I am sadly lacking a photo of the gorgeously colored cauliflower cheese soup from Jamie Oliver's latest cookbook, Jamie's Food Revolution: Rediscover How to Cook Simple, Delicious, Affordable Meals.

I've been a fan of Jamie's for years and I think he genuinely wants us to cook and eat better. I also think this is his best cookbook to date that will get the average person to achieve this. It's accessible, fun to read, and contains lots of 'take it to the next step or keep it simple' sort of recipes.

Next up, are my divine baked beans.

My grandmother was an amazing cook and she made the best baked beans ever. My favorite meal of hers was made up of these beans, roasted loin of pork and homemade cole slaw. I can still taste it and I haven't eaten it since I was a kid. These beans took me back. I combined two recipes to make these beans, using navy beans, lots of bacon, molasses, brown sugar, tomato paste, ketchup, mustard and maple syrup. They spent about 7 hours in the oven and they were truly amazing. Served alongside ham steak and great cole slaw, I had a happy family.

Here is the Cuban style black bean stew from The Splendid Table's How to Eat Supper: Recipes, Stories, and Opinions from Public Radio's Award-Winning Food Show.

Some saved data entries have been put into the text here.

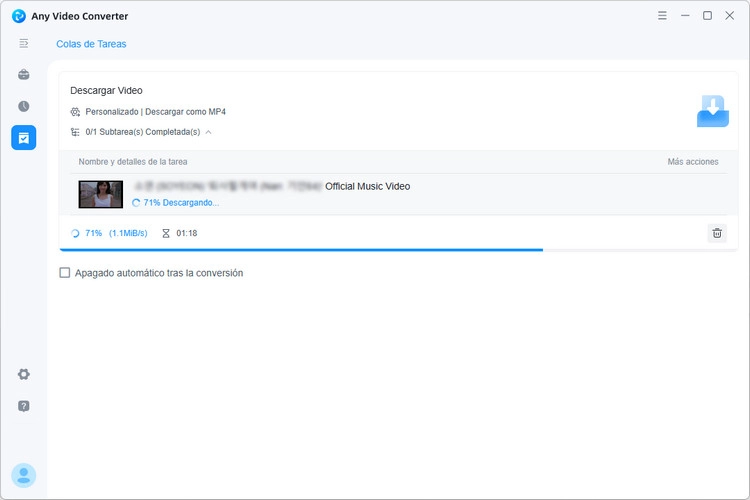The image size is (750, 500).
Task: Click the Any Video Converter logo
Action: click(19, 16)
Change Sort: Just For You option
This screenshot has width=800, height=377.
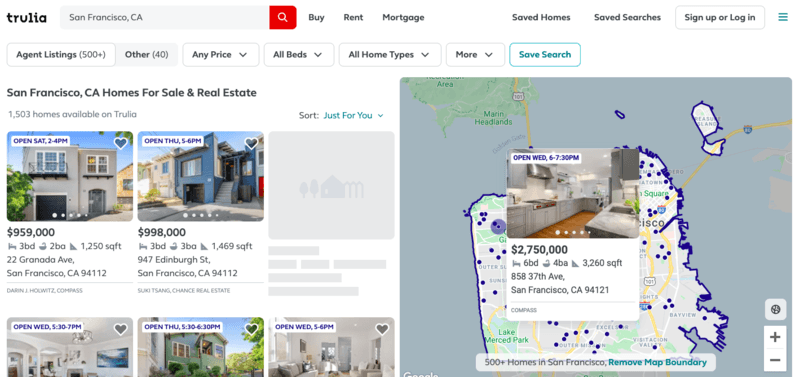pos(353,115)
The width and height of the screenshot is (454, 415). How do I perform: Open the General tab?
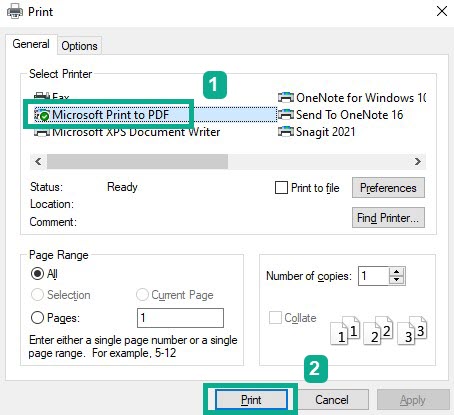pos(31,44)
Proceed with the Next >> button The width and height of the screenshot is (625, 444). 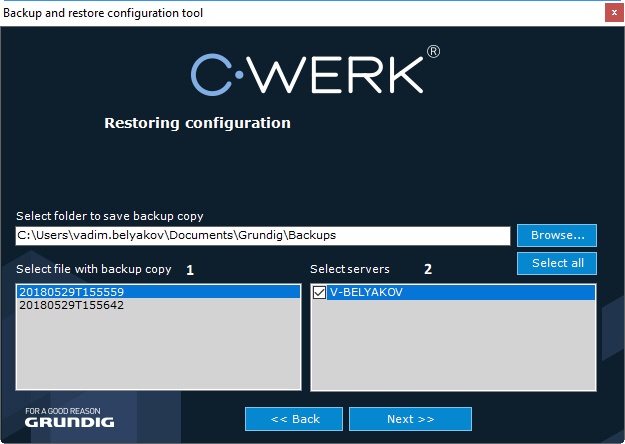tap(410, 419)

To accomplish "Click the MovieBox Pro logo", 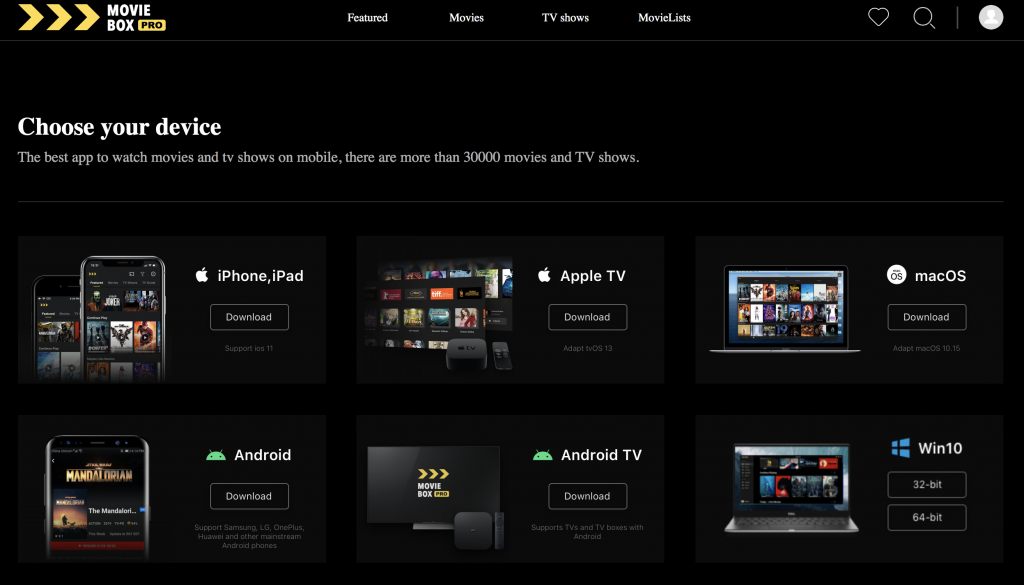I will tap(92, 17).
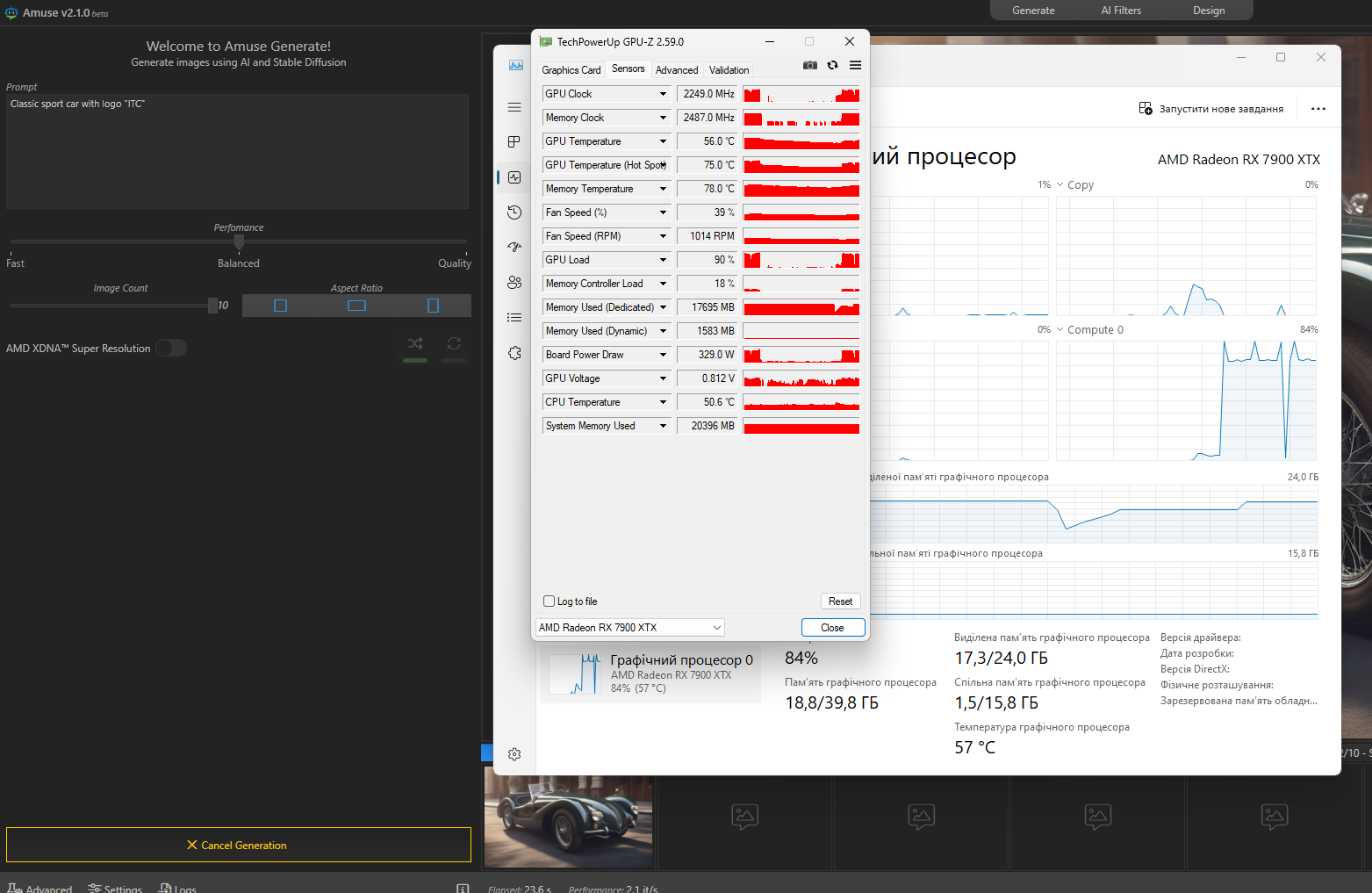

That's a ham hock in there. I'm still not too sure how I feel about those. This was a tasty supper. Here is how I served it; over brown rice and topped with cheese and homemade guacamole. My family will eat about anything topped with cheese and guacamole. Except lentils.

Now I'm hungry. Luckily I have some of the bolognese sauce I made for dinner last night left over. Cheers!

Friday, November 27, 2009

Books from Britain Part 1 of ??

I always seem to read a disproportionally high number of books by British authors, but I think this year there has been a record number. Now that it is so easy to order from a particular depository of books I seem to order one book here, one book there (there is no minimum order for shipping).

While I am on the topic of this depository I thought I'd share a few tips I've gleaned from shopping there. First, there are two websites you can order from: the dot com and the dot UK. The prices are slightly different so check both places. Second, the preorder prices are AMAZING especially at the dot com site for some reason. I bought Nigel Slater's new book on preorder for a song, and have bought paperbacks, retail price $13-14 for $5-7. So, if there is something coming out you know you've got to have; preorder it!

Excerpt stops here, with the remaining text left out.